What is required: Retype the whole listing, please, keeping every line exact and dropping the pictures.

Information shown:
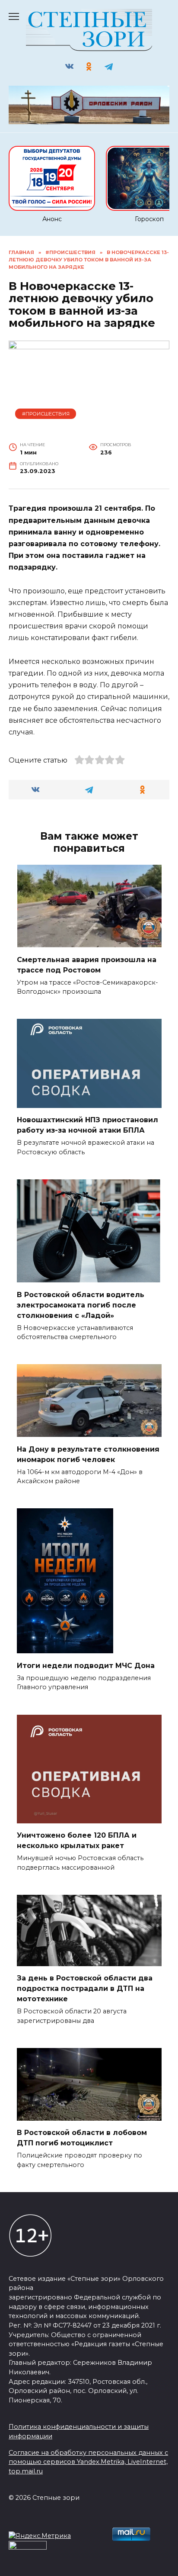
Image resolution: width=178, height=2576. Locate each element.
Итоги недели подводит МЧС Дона (86, 1665)
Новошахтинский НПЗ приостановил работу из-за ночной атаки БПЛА (87, 1125)
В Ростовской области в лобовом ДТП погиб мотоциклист (82, 2137)
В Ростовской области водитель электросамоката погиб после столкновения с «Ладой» (80, 1304)
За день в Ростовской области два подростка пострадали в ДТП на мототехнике (85, 1988)
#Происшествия (46, 414)
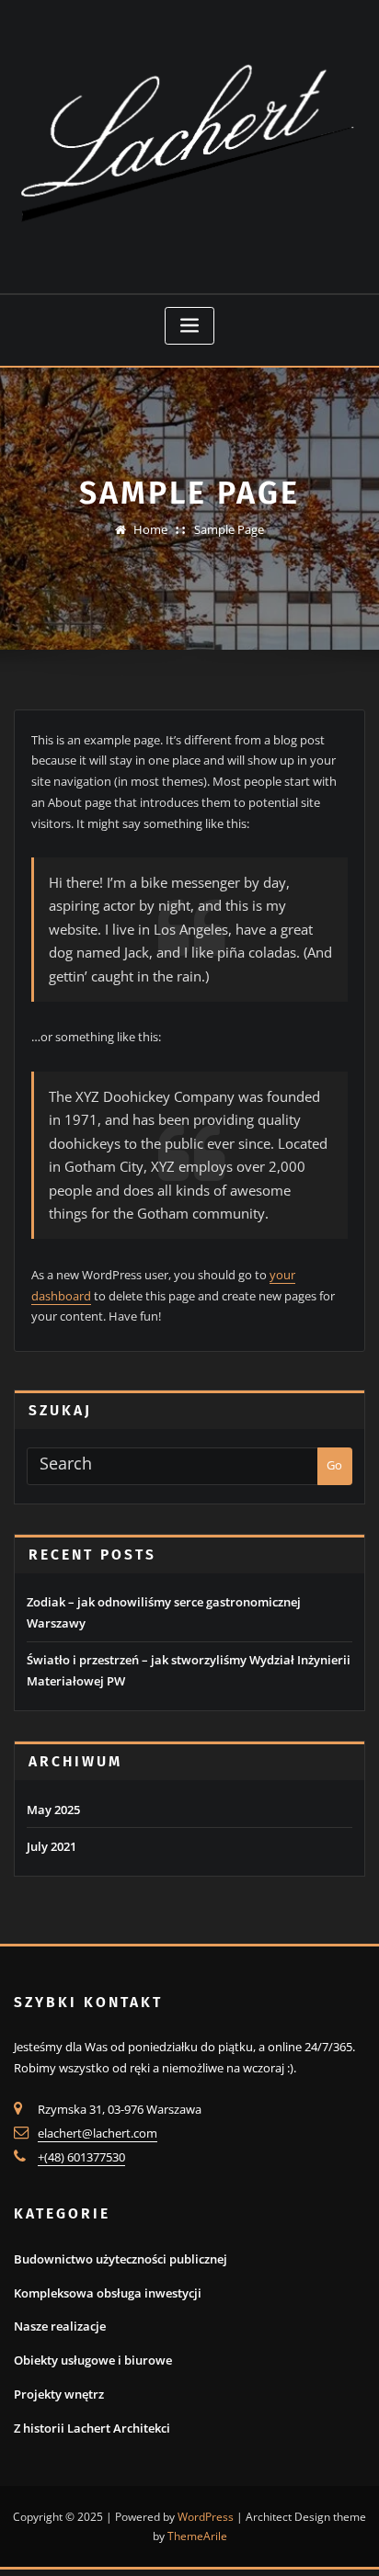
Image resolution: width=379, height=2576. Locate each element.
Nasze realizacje (60, 2326)
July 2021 (51, 1846)
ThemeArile (197, 2536)
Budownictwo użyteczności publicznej (120, 2259)
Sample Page (229, 529)
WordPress (206, 2517)
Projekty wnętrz (59, 2394)
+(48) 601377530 (81, 2157)
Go (334, 1465)
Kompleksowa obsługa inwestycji (107, 2293)
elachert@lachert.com (97, 2133)
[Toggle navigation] (189, 326)
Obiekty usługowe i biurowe (93, 2360)
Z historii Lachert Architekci (92, 2428)
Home (150, 529)
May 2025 (53, 1809)
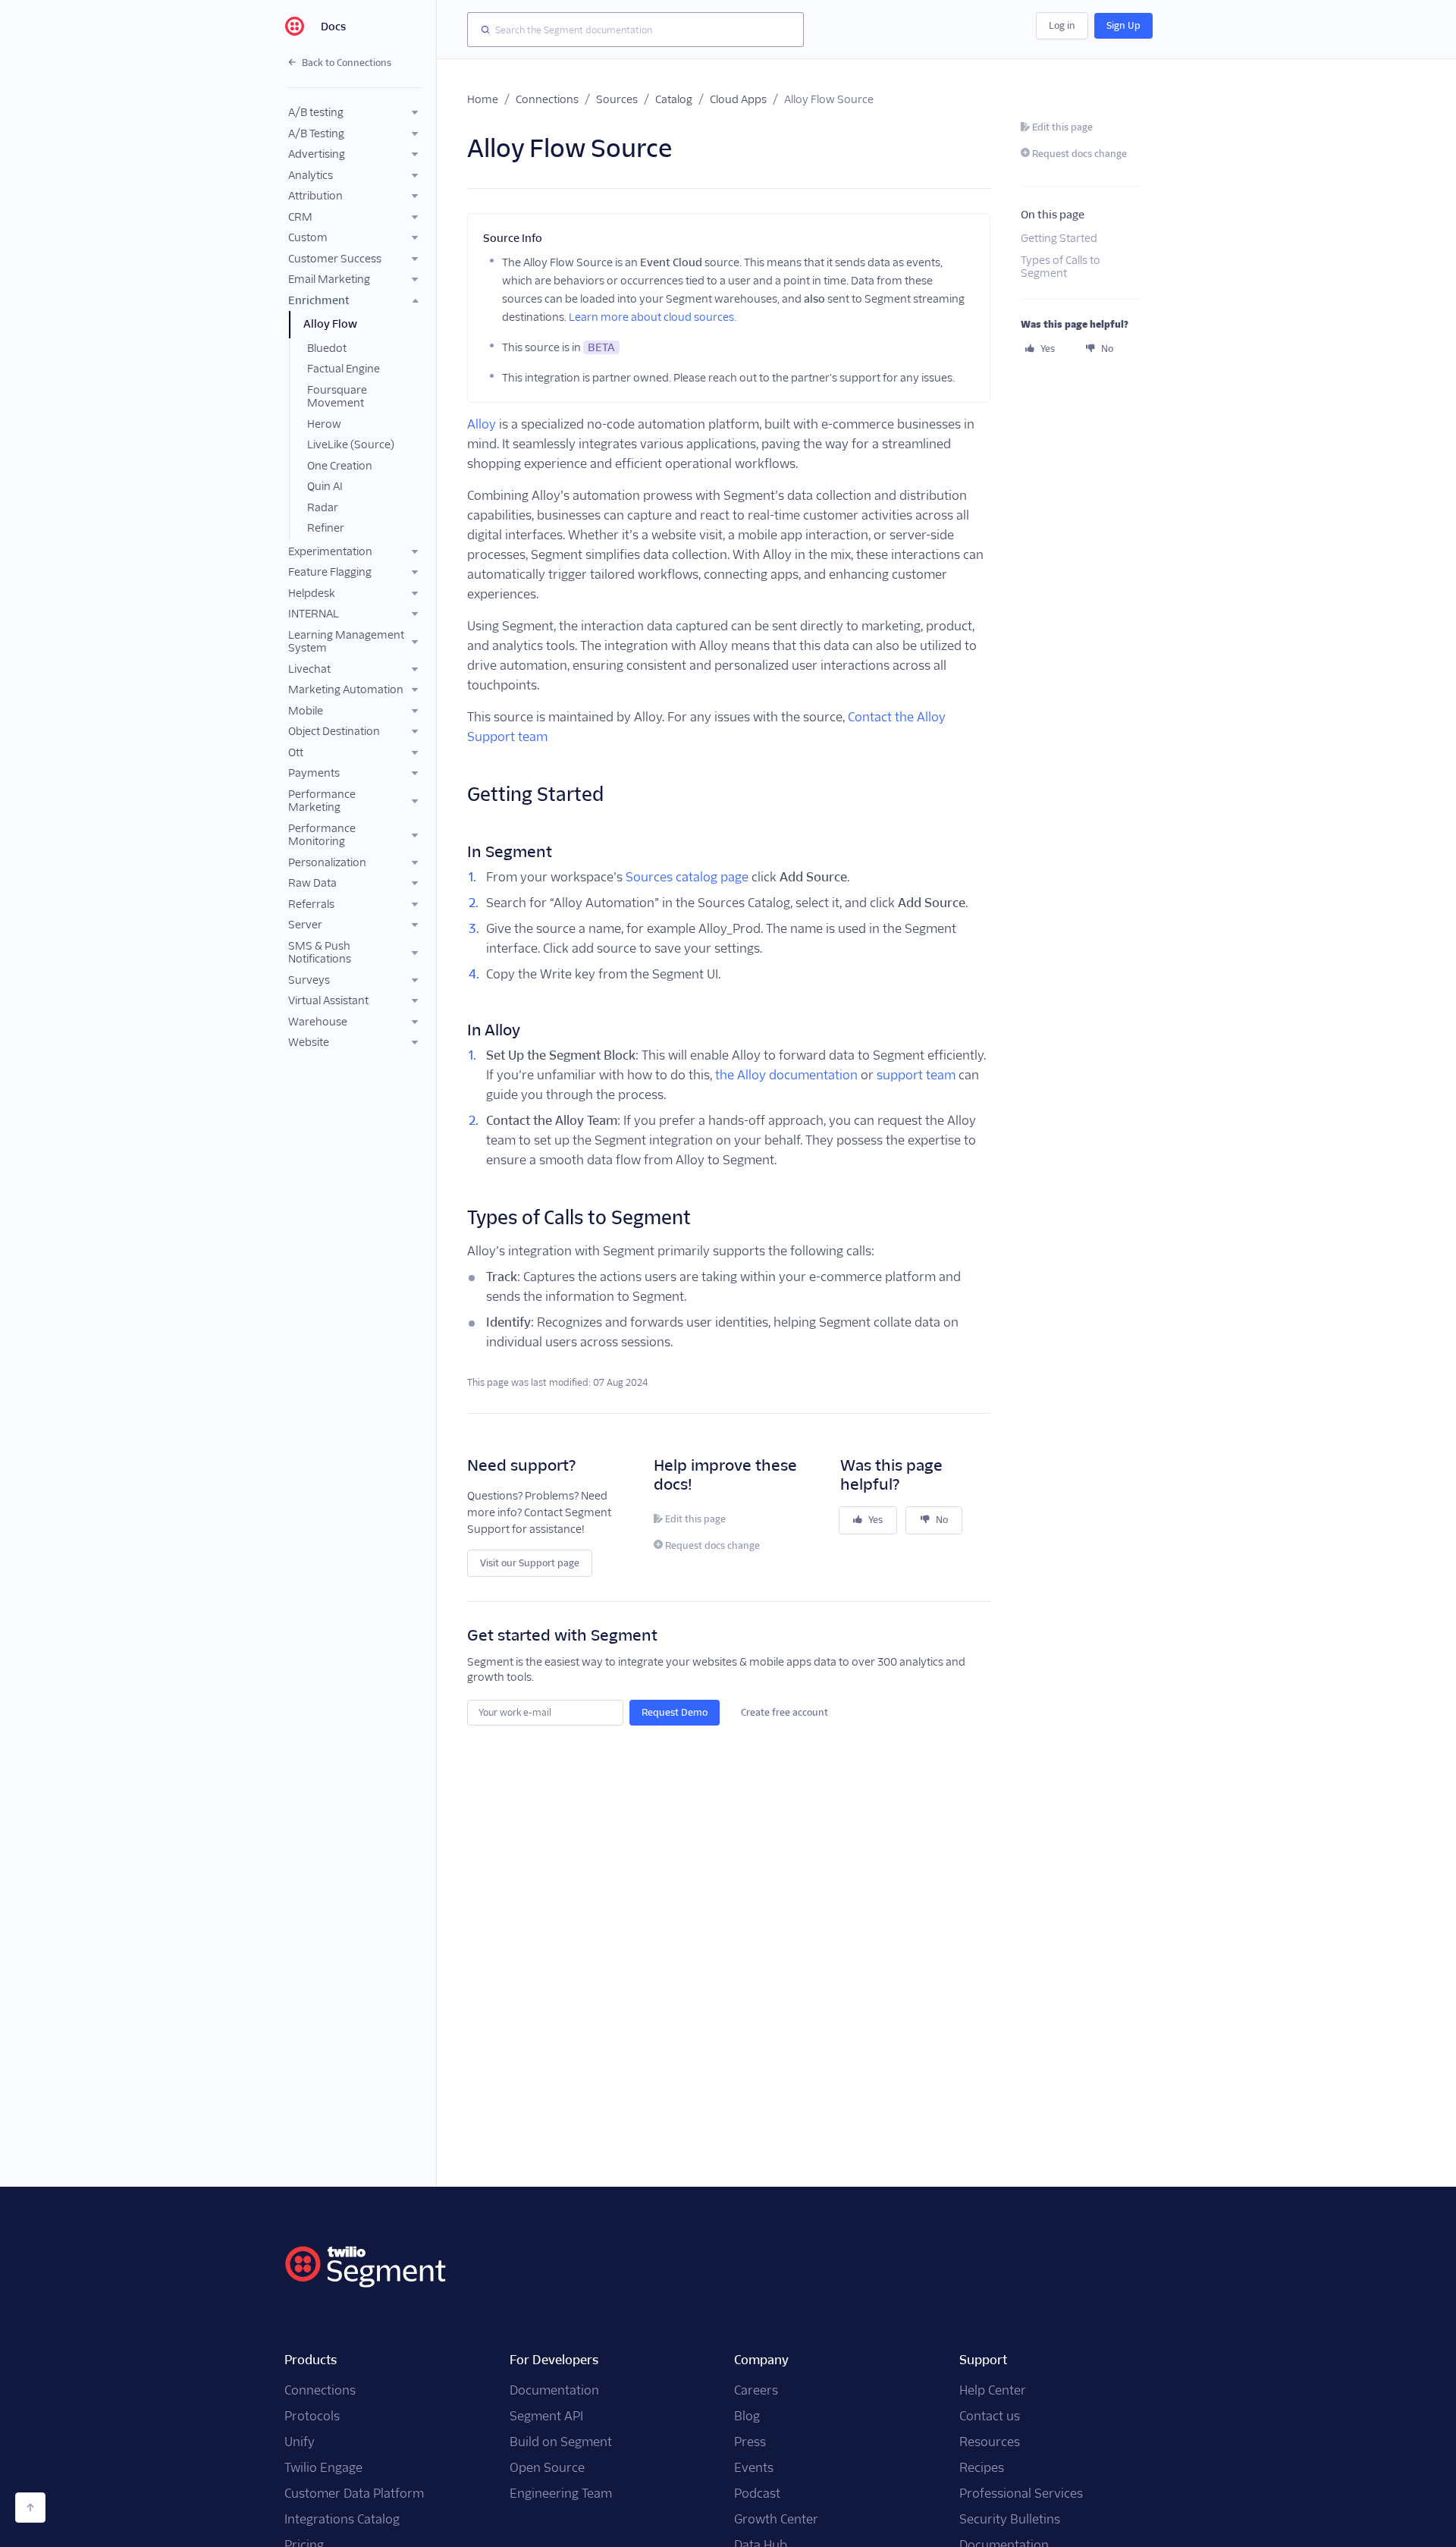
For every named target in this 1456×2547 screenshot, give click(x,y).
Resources (989, 2442)
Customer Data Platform (354, 2493)
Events (754, 2468)
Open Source (547, 2468)
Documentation (554, 2390)
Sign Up (1123, 25)
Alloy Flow (330, 324)
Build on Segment (561, 2442)
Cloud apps (738, 99)
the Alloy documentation (786, 1075)
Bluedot (327, 348)
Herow (324, 424)
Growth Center (776, 2519)
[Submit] (481, 29)
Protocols (312, 2416)
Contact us (989, 2416)
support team (916, 1075)
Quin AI (325, 486)
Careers (756, 2390)
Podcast (757, 2493)
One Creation (339, 466)
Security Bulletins (1009, 2519)
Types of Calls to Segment (1060, 267)
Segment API (546, 2416)
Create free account (784, 1712)
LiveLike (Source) (350, 444)
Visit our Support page (529, 1563)
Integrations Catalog (342, 2519)
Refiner (325, 528)
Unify (299, 2442)
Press (750, 2442)
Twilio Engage (323, 2468)
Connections (547, 99)
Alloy (481, 424)
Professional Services (1021, 2493)
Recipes (981, 2468)
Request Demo (675, 1712)
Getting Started (1059, 237)
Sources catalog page (687, 877)
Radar (322, 507)
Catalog (673, 99)
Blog (747, 2416)
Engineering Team (561, 2493)
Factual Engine (343, 368)
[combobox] (635, 29)
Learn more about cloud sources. (652, 317)
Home (482, 99)
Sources (617, 99)
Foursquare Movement (337, 396)
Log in (1062, 25)
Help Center (992, 2390)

Exercise solution:
Image resolution: width=178, height=2576. Locate each element.
Итоги недели подводит МЧС Дона (86, 1665)
Новошахтинский НПЗ приостановил работу из-за ночной атаки БПЛА (87, 1125)
В Ростовской области в лобовом ДТП погиб мотоциклист (82, 2137)
В Ростовской области водитель электросамоката погиб после столкновения с «Ладой» (80, 1304)
За день в Ростовской области два подростка пострадали в ДТП на мототехнике (85, 1988)
#Происшествия (46, 414)
Image resolution: width=379, height=2576. Locate each element.
Nasze realizacje (60, 2326)
July 2021 (51, 1846)
ThemeArile (197, 2536)
Budownictwo użyteczności publicznej (120, 2259)
Sample Page (229, 529)
WordPress (206, 2517)
Projekty wnętrz (59, 2394)
+(48) 601377530 (81, 2157)
Go (334, 1465)
Kompleksowa obsługa inwestycji (107, 2293)
elachert@lachert.com (97, 2133)
[Toggle navigation] (189, 326)
Obiekty usługowe i biurowe (93, 2360)
Z historii Lachert Architekci (92, 2428)
Home (150, 529)
May 2025 (53, 1809)
For every named target in this 1456×2547 screenshot, give click(x,y).
Resources (989, 2442)
Customer Data Platform (354, 2493)
Events (754, 2468)
Open Source (547, 2468)
Documentation (554, 2390)
Sign Up (1123, 25)
Alloy Flow (330, 324)
Build on Segment (561, 2442)
Cloud apps (738, 99)
the Alloy documentation (786, 1075)
Bluedot (327, 348)
Herow (324, 424)
Growth Center (776, 2519)
[Submit] (481, 29)
Protocols (312, 2416)
Contact us (989, 2416)
support team (916, 1075)
Quin AI (325, 486)
Careers (756, 2390)
Podcast (757, 2493)
One Creation (339, 466)
Security Bulletins (1009, 2519)
Types of Calls to Segment (1060, 267)
Segment API (546, 2416)
Create free account (784, 1712)
LiveLike (Source) (350, 444)
Visit our Support page (529, 1563)
Integrations Catalog (342, 2519)
Refiner (325, 528)
Unify (299, 2442)
Press (750, 2442)
Twilio Engage (323, 2468)
Connections (547, 99)
Alloy (481, 424)
Professional Services (1021, 2493)
Recipes (981, 2468)
Request Demo (675, 1712)
Getting Started (1059, 237)
Sources catalog page (687, 877)
Radar (322, 507)
Catalog (673, 99)
Blog (747, 2416)
Engineering Team (561, 2493)
Factual Engine (343, 368)
[combobox] (635, 29)
Learn more about cloud sources. (652, 317)
Home (482, 99)
Sources (617, 99)
Foursquare Movement (337, 396)
Log in (1062, 25)
Help Center (992, 2390)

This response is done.